Пушкин налил вина себе и Гайвазовскому. Офицеры продолжали смеяться, только один Гайвазовский с недоумением глядел на Льва Сергеевича и его товарищей: он не понял каламбура, вызвавшего такой взрыв смеха. Тогда один из офицеров, обращавший на себя внимание своей кавказской наружностью, пришел на помощь Гайвазовскому.

— Мы должны вам пояснить, — заговорил офицер, — что Лев Сергеевич пьет только вино и не знает вкуса чая, кофея, супа потому, что там есть вода. В Петербурге я был свидетелем, как однажды Льву Сергеевичу сделалось дурно в одной гостиной, и дамы, там бывшие, засуетившись возле него, стали кричать: «Воды, воды!» Лев Сергеевич от одного этого слова пришел в чувство и вскочил как ни в чем не бывало…

Хотя все присутствующие давно знали случай с обмороком, история вызвала новый взрыв хохота. Громко смеялся со всеми и Пушкин.

— Клянусь, — торжественно заявил Левушка, — клянусь, что отныне я примирился с водой… но лишь на картинах Гайвазовского.

Посмеявшись вволю и этой шутке, офицеры стали просить Пушкина читать стихи брата.

Как всегда, Лев Пушкин потребовал в награду за это еще бутылку вина. Обычно офицеры с удовольствием платили ему эту «контрибуцию», ибо его превосходное чтение стихов брата доставляло истинное наслаждение. Но на этот раз они стали стыдить его, что он еще не отблагодарил Гайвазовского за этюд.
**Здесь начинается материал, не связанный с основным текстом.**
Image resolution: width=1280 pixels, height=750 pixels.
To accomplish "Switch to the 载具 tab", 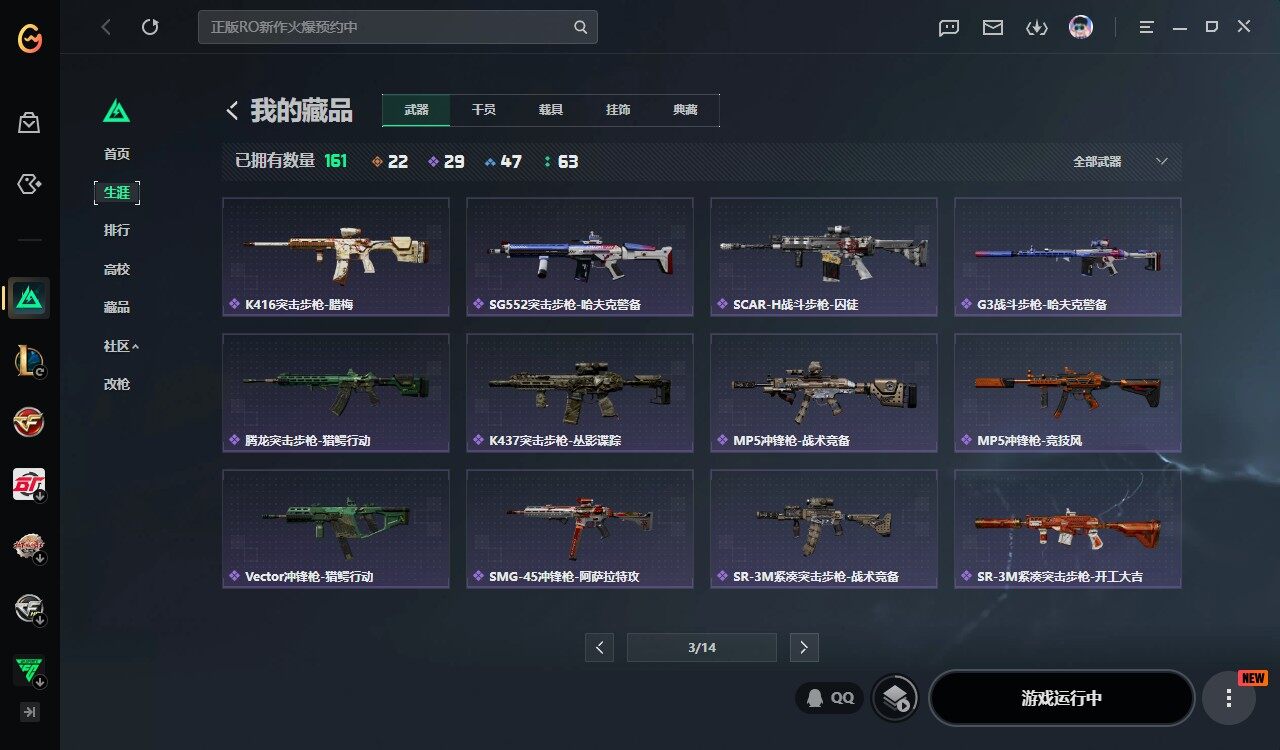I will (x=551, y=110).
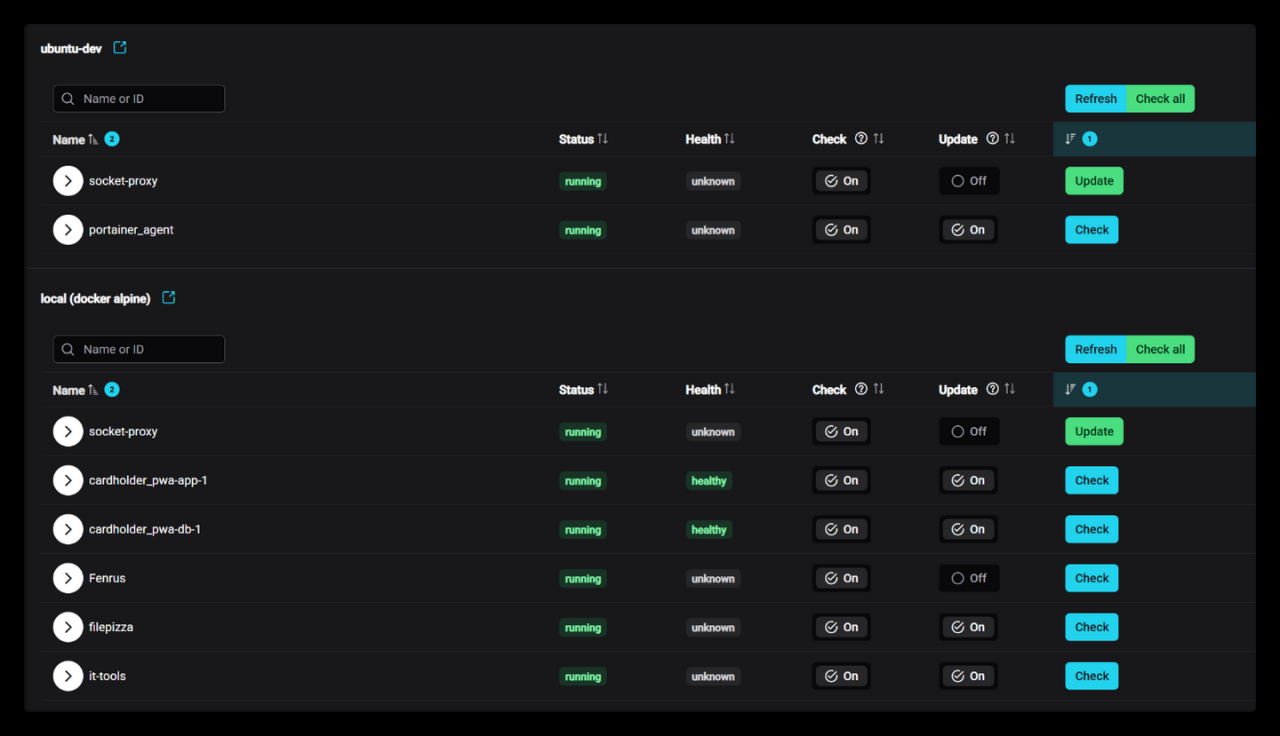Sort ubuntu-dev table by Status

pyautogui.click(x=602, y=139)
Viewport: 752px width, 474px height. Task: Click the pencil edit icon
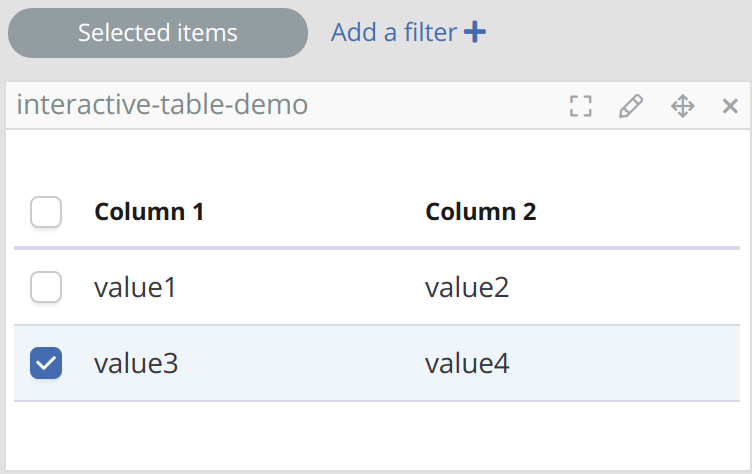[630, 106]
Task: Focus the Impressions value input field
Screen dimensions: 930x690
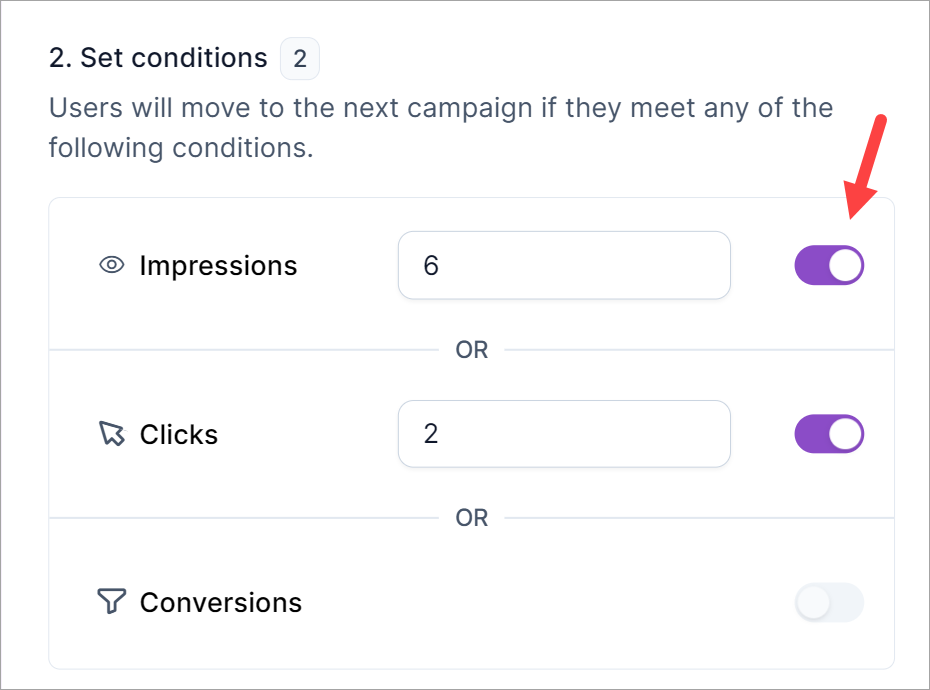Action: click(x=564, y=266)
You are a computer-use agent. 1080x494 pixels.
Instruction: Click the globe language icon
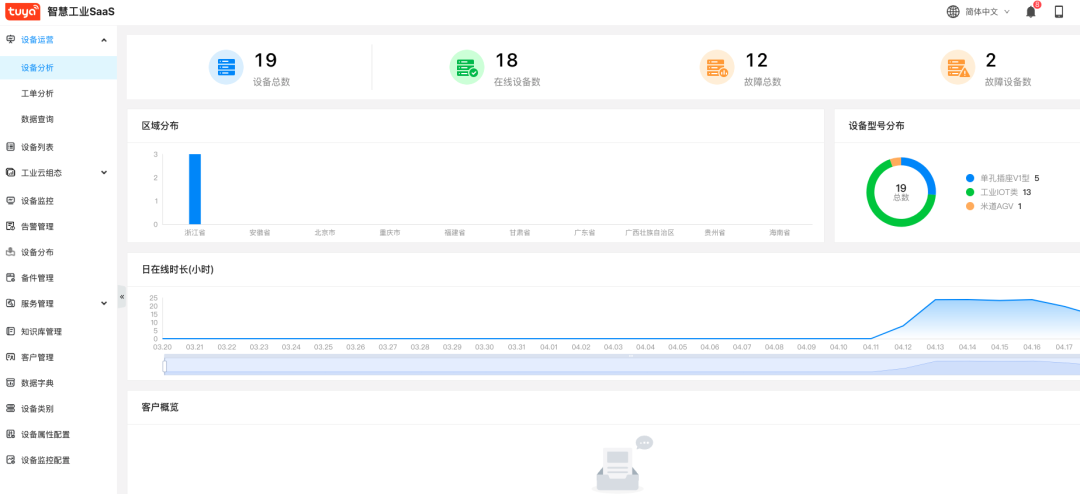tap(953, 12)
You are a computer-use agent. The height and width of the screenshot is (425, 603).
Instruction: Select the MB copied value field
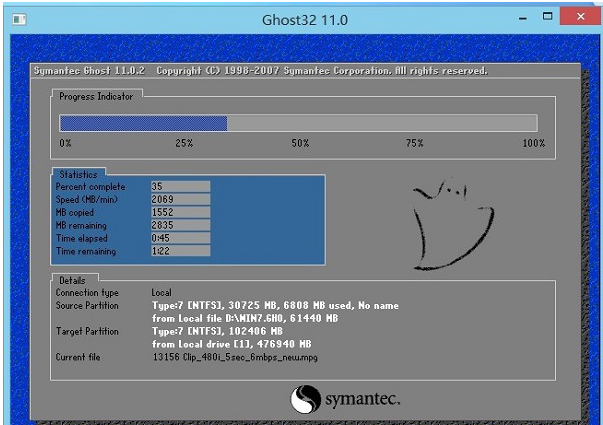(180, 213)
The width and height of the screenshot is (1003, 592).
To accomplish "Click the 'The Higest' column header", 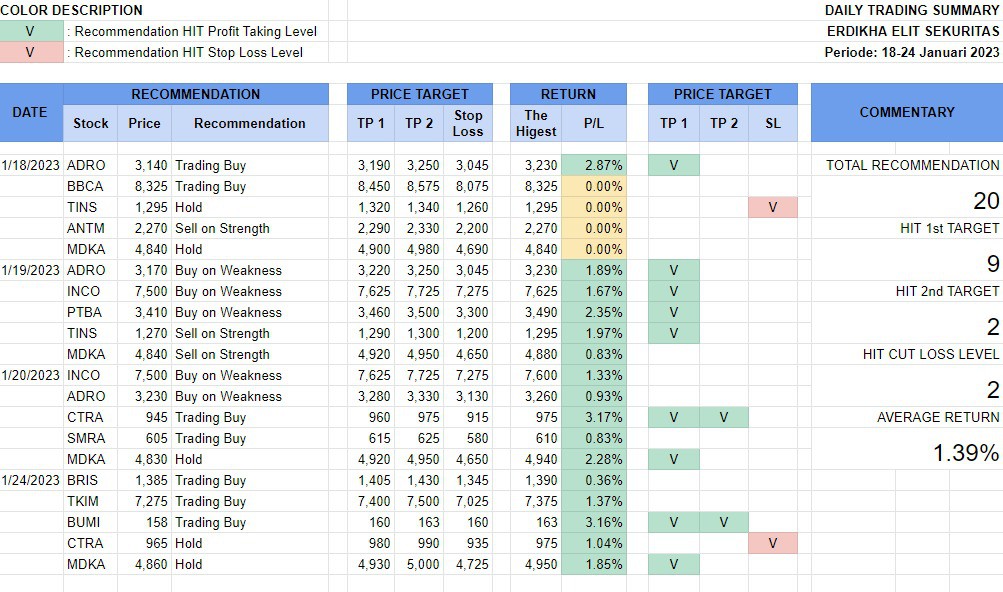I will tap(536, 123).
Ко всеобщему удивлению, Левушка согласился и начал читать по памяти «Цыган». Когда он заканчивал чтение, на палубу поднялся Раевский.

— Как? — удивился он. — Левушка читает стихи перед единственной и к тому же пустой бутылкой?! Непостижимо!..

В ответ Левушка только встряхнул кудрявой головой и начал:

Прими с улыбкою, мой друг,
Свободной музы приношенье:
Тебе я посвятил изгнанной лиры пенье
И вдохновенный свой досуг.

Все были чрезвычайно взволнованны. Каждый из присутствующих знал, какая возвышенная дружба связывала в юности Пушкина и их любимого генерала. И то, что посвящение Раевскому читал брат великого поэта в присутствии того, кому были посвящены эти строки, усиливало волнение каждого. А Лев Сергеевич в эти минуты до чрезвычайности походил на своего брата — тот же африканский тип лица, те же вьющиеся волосы, только немного светлее, и глаза — умные, проницательные, пушкинские. Вдохновенный, с протянутыми руками, он казался ожившим Александром Пушкиным. И не одному Гайвазовскому почудилось, что это сам поэт стоит на палубе «Колхиды» и торжественно беседует с другом:

Мы в жизни розно шли; в объятиях покоя
Едва, едва расцвел и вслед отца-героя
В поля кровавые, под тучи вражьих стрел,
Младенец избранный, ты гордо полетел.
Отечество тебя ласкало с умиленьем,
Как жертву милую, как верный цвет надежд.